The title of a recent Hutchinson News column by Amanda Miller left me scratching my head; until I read it through and realized how spot-on it was pertaining to my time in the outdoors.

The article was entitled ”The Power of Low Expectations” and caught me off-guard, because Amanda, as seen through her writing style, seems to be quite bubbly and cheerful.

The gist of the article however, was that we often set our selves up for what we see as constant failure, or we miss any enjoyment in  the task at hand  because we set our expectations unreasonably high.

When I was a kid, an older coworker always used to say, “If all else fails, lower your expectations.”

Although witty, I disregarded most of what he told me, because this was a man that said he went home each night and tossed his hat in the backdoor; if the hat stayed in, he too went inside, but if it came flying back out, he went away and tried again later.

Today, however I can see the value in at least monitoring our expectations as we go.

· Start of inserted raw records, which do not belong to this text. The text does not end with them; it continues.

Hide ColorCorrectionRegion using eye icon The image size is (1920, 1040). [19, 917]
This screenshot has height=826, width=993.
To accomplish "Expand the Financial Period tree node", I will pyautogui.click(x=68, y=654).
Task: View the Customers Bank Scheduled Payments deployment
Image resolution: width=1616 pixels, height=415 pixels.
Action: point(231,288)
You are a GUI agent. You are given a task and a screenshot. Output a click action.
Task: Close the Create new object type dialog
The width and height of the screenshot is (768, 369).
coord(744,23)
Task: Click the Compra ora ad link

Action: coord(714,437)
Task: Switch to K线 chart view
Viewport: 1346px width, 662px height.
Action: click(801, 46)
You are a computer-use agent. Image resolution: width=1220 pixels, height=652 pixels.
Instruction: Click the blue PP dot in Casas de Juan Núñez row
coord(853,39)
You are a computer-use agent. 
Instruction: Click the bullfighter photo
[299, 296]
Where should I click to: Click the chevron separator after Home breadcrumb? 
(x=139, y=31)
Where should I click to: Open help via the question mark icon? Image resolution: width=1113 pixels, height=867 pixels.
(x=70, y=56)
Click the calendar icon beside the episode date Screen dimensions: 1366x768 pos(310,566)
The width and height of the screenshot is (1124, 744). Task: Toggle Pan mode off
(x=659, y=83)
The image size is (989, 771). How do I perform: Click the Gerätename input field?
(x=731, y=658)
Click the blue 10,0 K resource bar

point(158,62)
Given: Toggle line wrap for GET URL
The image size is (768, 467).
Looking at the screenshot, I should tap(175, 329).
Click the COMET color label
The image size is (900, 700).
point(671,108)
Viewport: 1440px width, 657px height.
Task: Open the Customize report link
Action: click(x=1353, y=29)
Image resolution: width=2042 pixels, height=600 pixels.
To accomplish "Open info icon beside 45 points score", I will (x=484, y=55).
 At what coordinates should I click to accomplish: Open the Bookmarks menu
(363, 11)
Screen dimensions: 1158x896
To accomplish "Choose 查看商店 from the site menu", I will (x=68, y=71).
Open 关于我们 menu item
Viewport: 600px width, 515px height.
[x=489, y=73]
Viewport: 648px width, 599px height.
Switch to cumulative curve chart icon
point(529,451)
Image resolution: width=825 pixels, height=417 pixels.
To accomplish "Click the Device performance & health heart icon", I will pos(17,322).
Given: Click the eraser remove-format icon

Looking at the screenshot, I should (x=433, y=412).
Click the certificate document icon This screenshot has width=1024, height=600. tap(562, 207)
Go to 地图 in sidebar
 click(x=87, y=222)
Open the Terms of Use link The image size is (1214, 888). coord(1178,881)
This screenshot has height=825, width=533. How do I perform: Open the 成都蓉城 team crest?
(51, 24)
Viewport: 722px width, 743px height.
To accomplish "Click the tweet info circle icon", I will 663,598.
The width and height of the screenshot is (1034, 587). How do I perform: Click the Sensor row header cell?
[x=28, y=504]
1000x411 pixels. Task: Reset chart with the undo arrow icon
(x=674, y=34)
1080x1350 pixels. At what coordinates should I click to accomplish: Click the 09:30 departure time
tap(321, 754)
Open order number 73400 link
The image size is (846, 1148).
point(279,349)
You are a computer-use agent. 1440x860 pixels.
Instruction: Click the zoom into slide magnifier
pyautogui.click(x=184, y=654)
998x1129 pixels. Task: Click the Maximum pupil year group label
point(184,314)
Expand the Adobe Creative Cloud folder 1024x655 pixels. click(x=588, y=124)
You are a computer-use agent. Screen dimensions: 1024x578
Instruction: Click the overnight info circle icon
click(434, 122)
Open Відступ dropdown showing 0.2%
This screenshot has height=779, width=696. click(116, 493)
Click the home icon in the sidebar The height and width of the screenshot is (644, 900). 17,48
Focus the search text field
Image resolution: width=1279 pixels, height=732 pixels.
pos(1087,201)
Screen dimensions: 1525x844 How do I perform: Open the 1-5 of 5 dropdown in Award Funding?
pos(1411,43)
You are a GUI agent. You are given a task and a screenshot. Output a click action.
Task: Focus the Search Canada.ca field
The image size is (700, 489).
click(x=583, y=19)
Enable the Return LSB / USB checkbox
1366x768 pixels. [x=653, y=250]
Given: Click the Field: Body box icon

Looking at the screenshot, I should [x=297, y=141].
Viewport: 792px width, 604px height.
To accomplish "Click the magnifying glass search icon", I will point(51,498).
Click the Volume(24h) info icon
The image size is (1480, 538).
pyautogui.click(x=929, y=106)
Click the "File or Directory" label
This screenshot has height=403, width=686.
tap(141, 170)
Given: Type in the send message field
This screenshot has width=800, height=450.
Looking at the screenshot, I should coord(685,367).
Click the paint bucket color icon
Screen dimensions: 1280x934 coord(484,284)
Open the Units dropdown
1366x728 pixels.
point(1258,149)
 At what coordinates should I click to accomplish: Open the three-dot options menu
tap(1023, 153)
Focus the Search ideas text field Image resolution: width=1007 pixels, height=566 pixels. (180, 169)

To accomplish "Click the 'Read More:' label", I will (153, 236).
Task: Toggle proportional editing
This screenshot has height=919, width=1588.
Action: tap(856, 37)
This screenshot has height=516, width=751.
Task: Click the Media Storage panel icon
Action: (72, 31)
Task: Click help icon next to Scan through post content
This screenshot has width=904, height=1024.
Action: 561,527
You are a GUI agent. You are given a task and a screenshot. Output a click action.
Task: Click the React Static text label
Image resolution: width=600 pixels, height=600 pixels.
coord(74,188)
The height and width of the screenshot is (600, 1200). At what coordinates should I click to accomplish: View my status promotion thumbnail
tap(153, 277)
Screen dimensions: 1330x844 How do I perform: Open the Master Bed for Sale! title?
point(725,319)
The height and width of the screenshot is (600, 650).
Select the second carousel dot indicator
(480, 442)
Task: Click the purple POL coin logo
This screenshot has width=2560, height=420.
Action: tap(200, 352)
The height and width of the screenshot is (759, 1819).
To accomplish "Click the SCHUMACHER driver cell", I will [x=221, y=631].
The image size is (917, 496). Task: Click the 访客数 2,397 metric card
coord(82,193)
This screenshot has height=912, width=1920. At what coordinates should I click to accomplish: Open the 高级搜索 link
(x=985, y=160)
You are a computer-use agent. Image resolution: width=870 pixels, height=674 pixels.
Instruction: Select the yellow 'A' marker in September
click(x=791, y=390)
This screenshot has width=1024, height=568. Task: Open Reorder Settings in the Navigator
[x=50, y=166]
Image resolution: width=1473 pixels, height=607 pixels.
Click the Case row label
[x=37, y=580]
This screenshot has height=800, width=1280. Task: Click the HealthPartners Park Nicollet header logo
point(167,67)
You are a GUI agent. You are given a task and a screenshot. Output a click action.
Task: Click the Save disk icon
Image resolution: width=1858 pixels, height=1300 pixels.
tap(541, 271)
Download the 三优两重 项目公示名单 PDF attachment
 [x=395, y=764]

My wife Joyce is usually the one who  maintains the better outlook when we go afield. Listening to the great horned owl call near our deer blind, or watching a group of does and fawns slip silently across the waterway in front of us, or hanging out the open blind window to watch a colorful songbird below as it flits from branch-to-branch all  make her just as happy as harvesting a nice buck.

Reading a book when the fish aren’t biting brings her just as much joy as if the fish were throwing themselves into the boat. Me, on the other hand, not-so-much.

In my defense, I’m a goal-oriented creature so failing to attain a goal drives me mad.

Also, according to my wife, I often shift into “conquer mode” where all that matters is “conquering” what I/we are there to do. While these are not bad qualities for life, they are lousy  road-blocks to enjoying the outdoors.

When trapping, my expectations are full traps,( after all, isn’t that the point) so when my traps aren’t catching predators, I beat myself up and spend all my time trying to diagnose what I’m doing wrong, when I should stop and appreciate the beauty of God’s creation around me and the beautiful, luxurious fur of the ones I do catch.

When we have hunted deer for a couple days and have not yet seen or harvested our annual venison, (that’s why we’re there isn’t it) I begin  to spend my time analyzing every detail to find the flaws in our plan, when I should be hanging out  the open blind window to watch the songbird, or listening for the owl.

When it has been a spell without a fish biting, I get antsy and am ready to leave (after all we are there to catch fish) when I should be marveling that God created something that  breathes under water  and lives in huge basins of water called lakes.

Maybe I don’t need to lower my expectations as much as alter them to allow for time to appreciate God’s Creation around me. In her column, Amanda goes on to say, “Whether they be unreasonable or maybe even  quite reasonable, not all expectations should be grasped too firmly; my contentment should be based on something much firmer than whatever I planned on happening.”

Hmmm, good advice as we continue to Explore Kansas Outdoors.